On 20 July, housing benefit (HB) and supported housing was debated in parliament (see here) and a call was made to the Government (by Grahame M. Morris, Easington, Labour) to exempt supported housing from the planned cuts to HB and to consult further with supported housing providers to identify ways all vulnerable people who need supported housing can access it (and collect more evidence). During the debate there was much praise for supported housing including sheltered housing and the savings it can make for the public purse as well as the need to retain supported housing and services and enable vulnerable people to access them. Much of the evidence presented focused on this as well as the impact of the continued uncertainty on the housing sector.
In spite of the evidence from NHF and others (which included the plans of housing providers close supported housing facilities), the outcome of this motion to reverse the decision to cut HB for vulnerable people in specialist housing was Ayes: 256 Noes: 290 which essentially invalidated the motion and a decision was yet again postponed.
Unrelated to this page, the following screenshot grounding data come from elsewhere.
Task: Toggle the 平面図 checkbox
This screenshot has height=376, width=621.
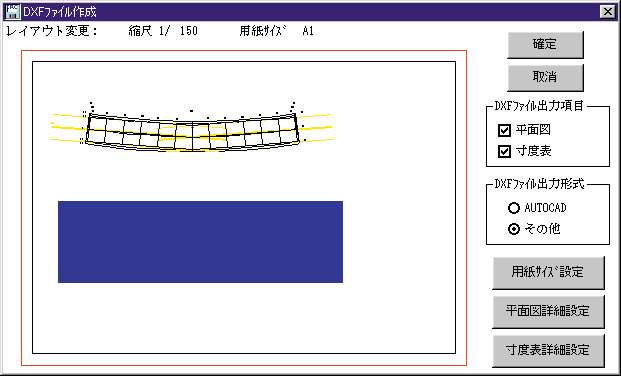Action: click(504, 130)
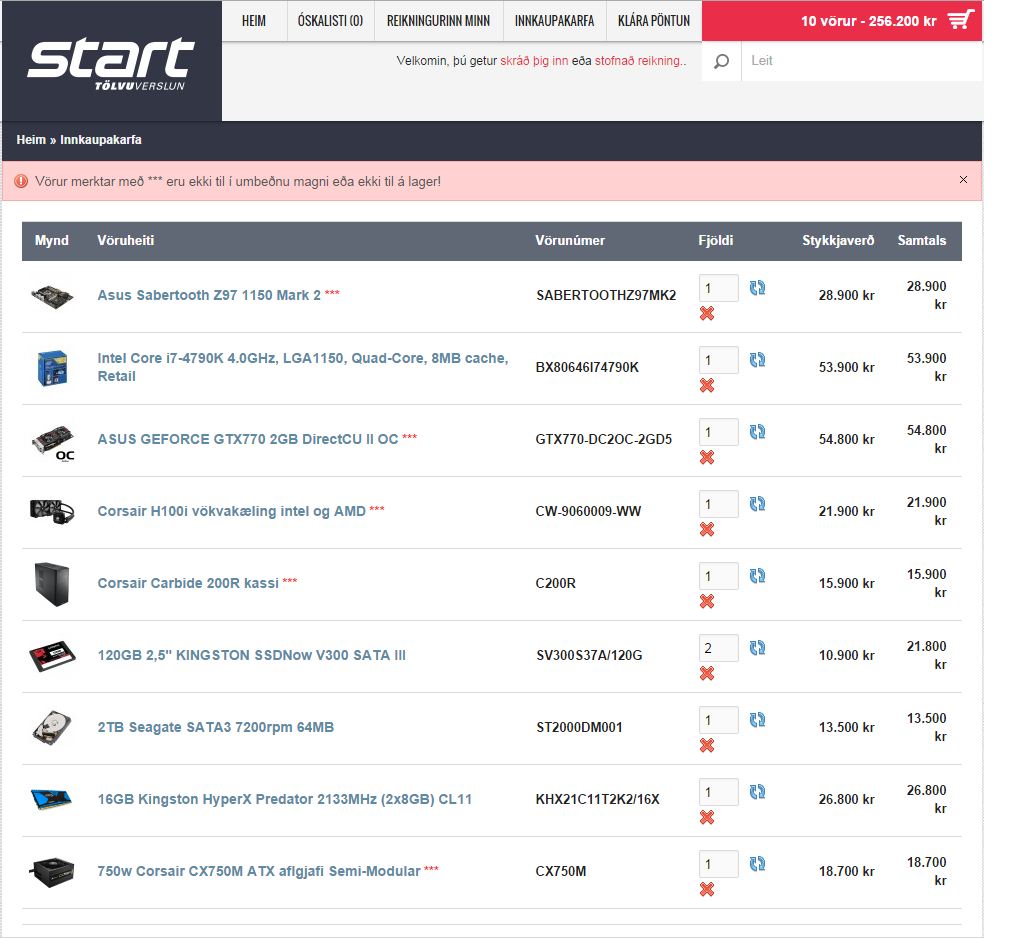Screen dimensions: 1024x938
Task: Click the Start Tölvuverslun logo
Action: (111, 62)
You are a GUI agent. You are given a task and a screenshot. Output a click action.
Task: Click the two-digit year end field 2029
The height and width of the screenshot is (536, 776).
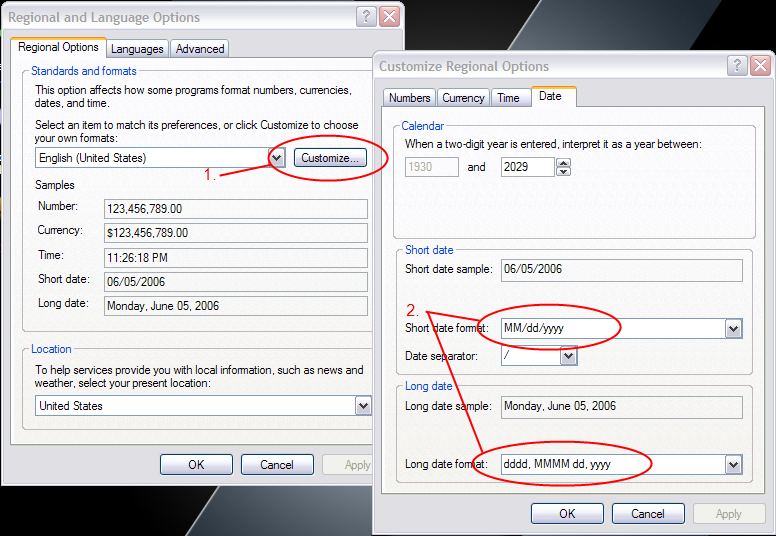[527, 167]
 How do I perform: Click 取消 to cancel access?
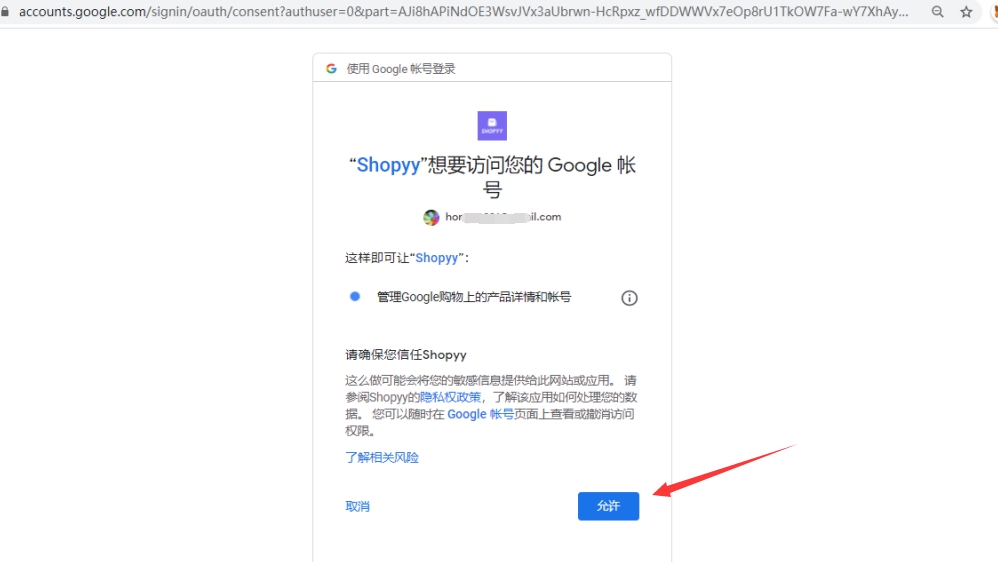[357, 507]
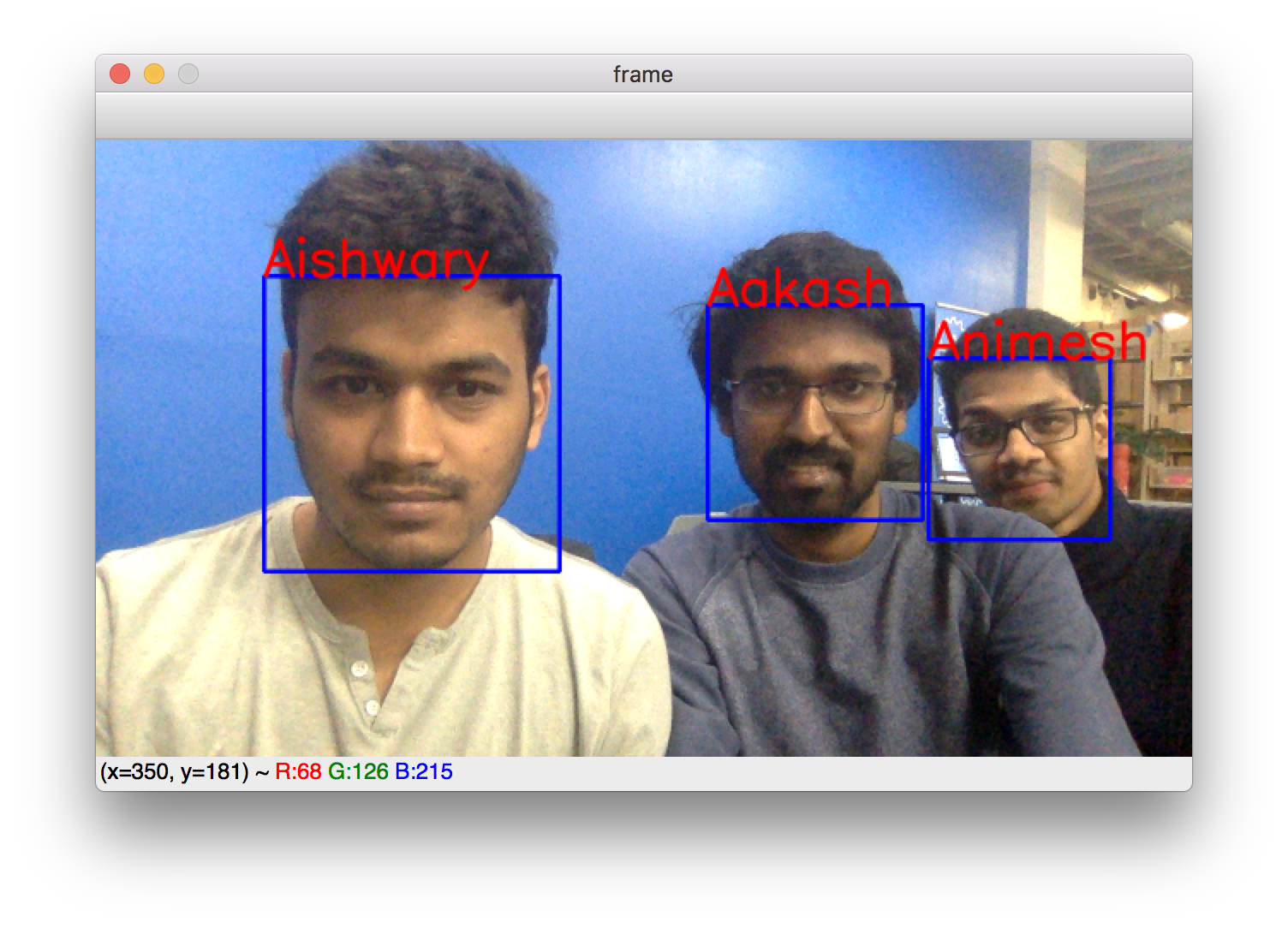Image resolution: width=1288 pixels, height=928 pixels.
Task: Click the grayed-out zoom button in title bar
Action: coord(188,74)
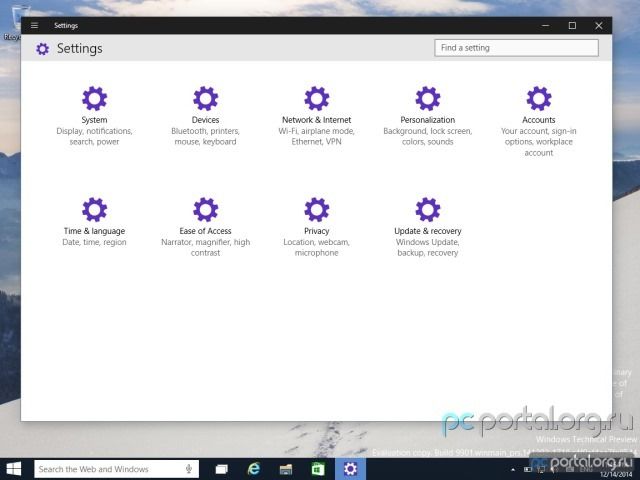
Task: Click the Settings header gear icon
Action: pyautogui.click(x=42, y=48)
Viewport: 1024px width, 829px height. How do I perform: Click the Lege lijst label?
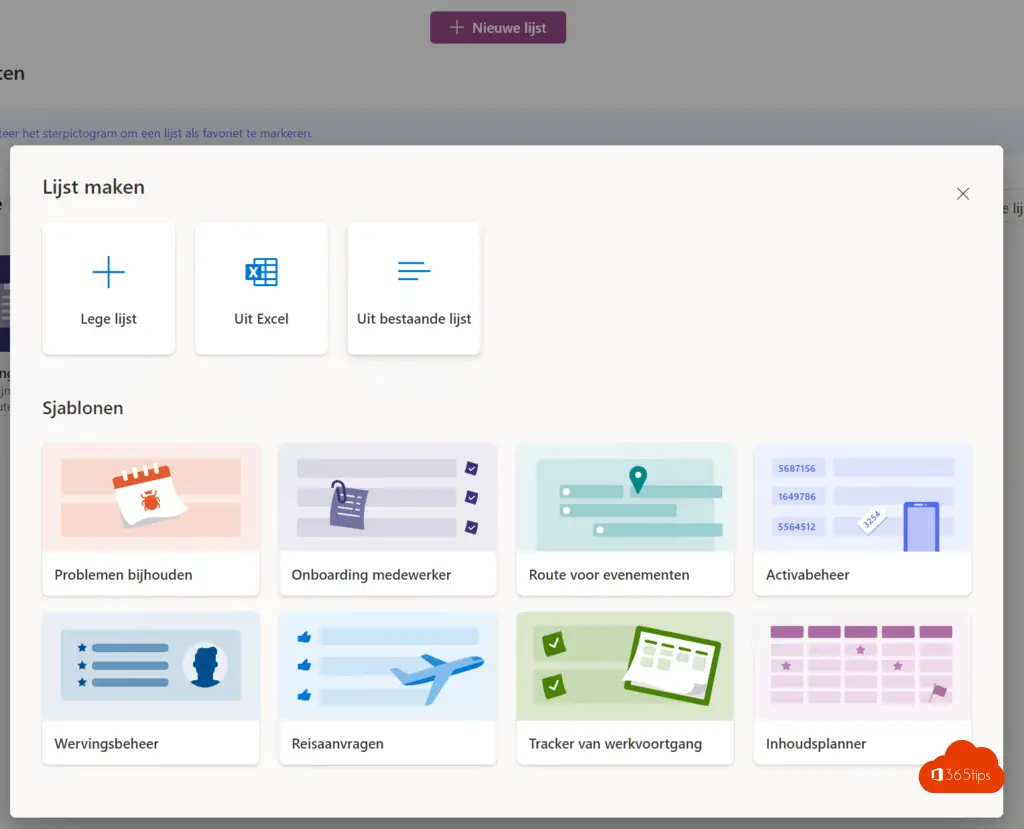[x=108, y=319]
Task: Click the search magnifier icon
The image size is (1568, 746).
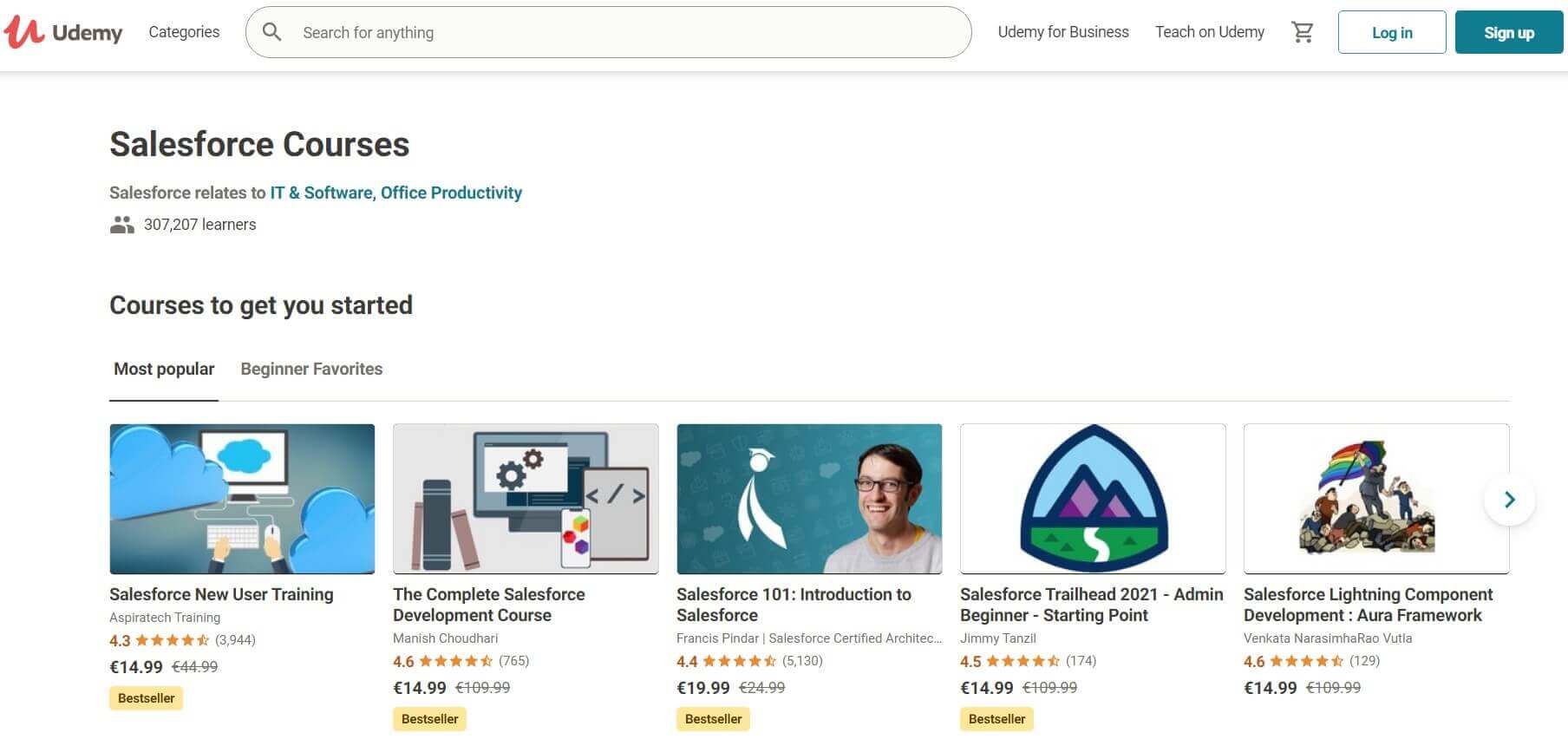Action: click(x=271, y=32)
The Secretary of State will be giving further consideration to the evidence and an announcement is now expected to be made in the early autumn.
‘Early autumn’ is of course predictably vague and a somewhat moveable feast. Because of the party conferences, the autumn parliamentary session will start on 5 September but break gain on 15 September. Therefore, if an announcement is not made between these 5 and 15 September, it will be not be made until after 10 October when parliament reconvenes.
Also released on 20 July 2016, was a revised timetable for transferring existing benefit claimants onto Universal Credit (UC). This process will now start mid-2019 and will not be completed until mid-2022.